The girl saw that the woman looked queerly at her, but she was prepared for such looks. Unconsciously she had steeled herself to bear them. “Very well,” she returned, and did not ask who wanted her. But she went back to her table, dabbed her eyes with cold water, and smoothed her hair and her neck-ribbon—she had pride enough for that. Then she went to the door. The woman was still outside, still staring.
“I did not know that you were waiting,” Henrietta said, faintly surprised. “I know my way down.”
“I was to come with you, miss.”
“Where are they, then?”
“They are where you were this morning,” the woman answered. “This way, if you please.”
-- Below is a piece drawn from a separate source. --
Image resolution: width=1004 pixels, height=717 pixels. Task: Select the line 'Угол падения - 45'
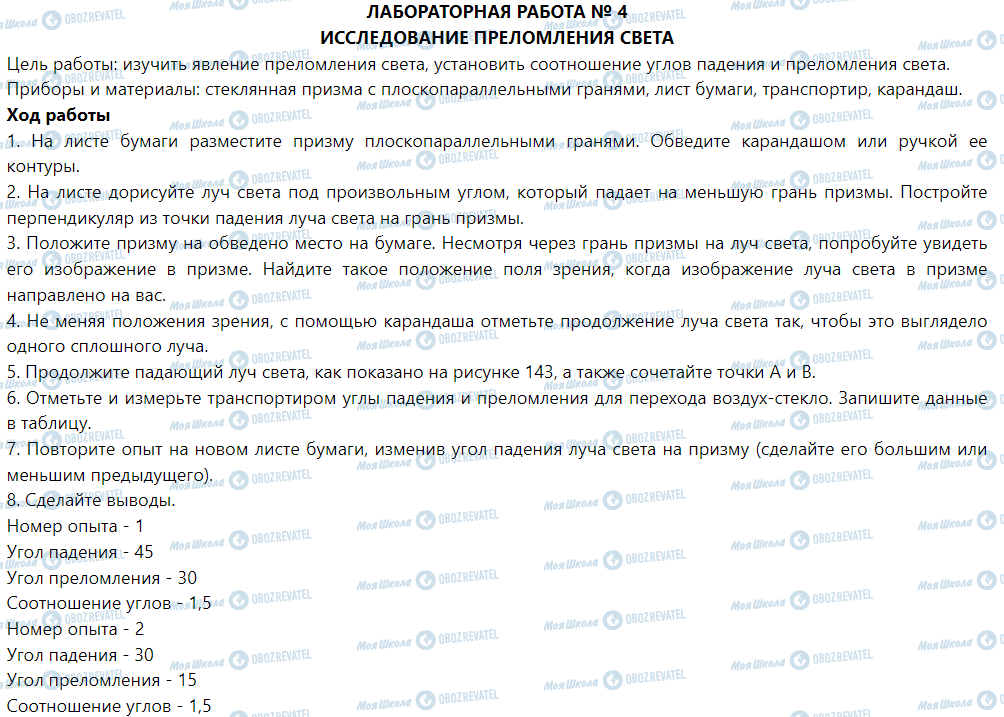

Henrietta followed listlessly, and fancied in the sullenness of her apathy that she was proof against aught that could happen. But when she had descended the stairs and neared the door of Mr. Rogers’s room—which was in a dusky passage—she found herself, to her astonishment, brushing past a row of people, who flattened themselves against the wall to let her pass. Their eyes and their hard breathing—perhaps because she was amongst them before she saw them—impressed her so disagreeably that her heart fluttered, and she paused. For an imperceptible instant she was on the point of turning and going back. But, fortunately, at that moment the door opened wide, Ann stood aside, and Mrs. Gilson showed herself. She beckoned to the girl to enter.
“Come in, miss,” she said gruffly, as Henrietta complied. “Here’s some gentlemen want to ask you a question or two.”
Henrietta saw two persons with their faces turned towards her seated behind a table, which bore ink and paper and one or two calf-bound books. Behind these were three or four other persons standing; and beside the door close to her were as many more, also on their feet. But nowhere could she see the dreaded face of her brother, or, indeed, any face that she knew. And after advancing firmly enough into the room, she stopped, and, turning, looked uncertainly at Mrs. Gilson.
“There must be some mistake,” she murmured. “I have come into the——”
“Wrong room, miss?”—the speaker was Bishop, who was one of the three or four who stood behind the two at the table. “No, there’s no mistake, miss,” he continued, with exaggerated cheerfulness. “It’s just a formality. Only just a formality. These gentlemen wish to ask you one or two questions.”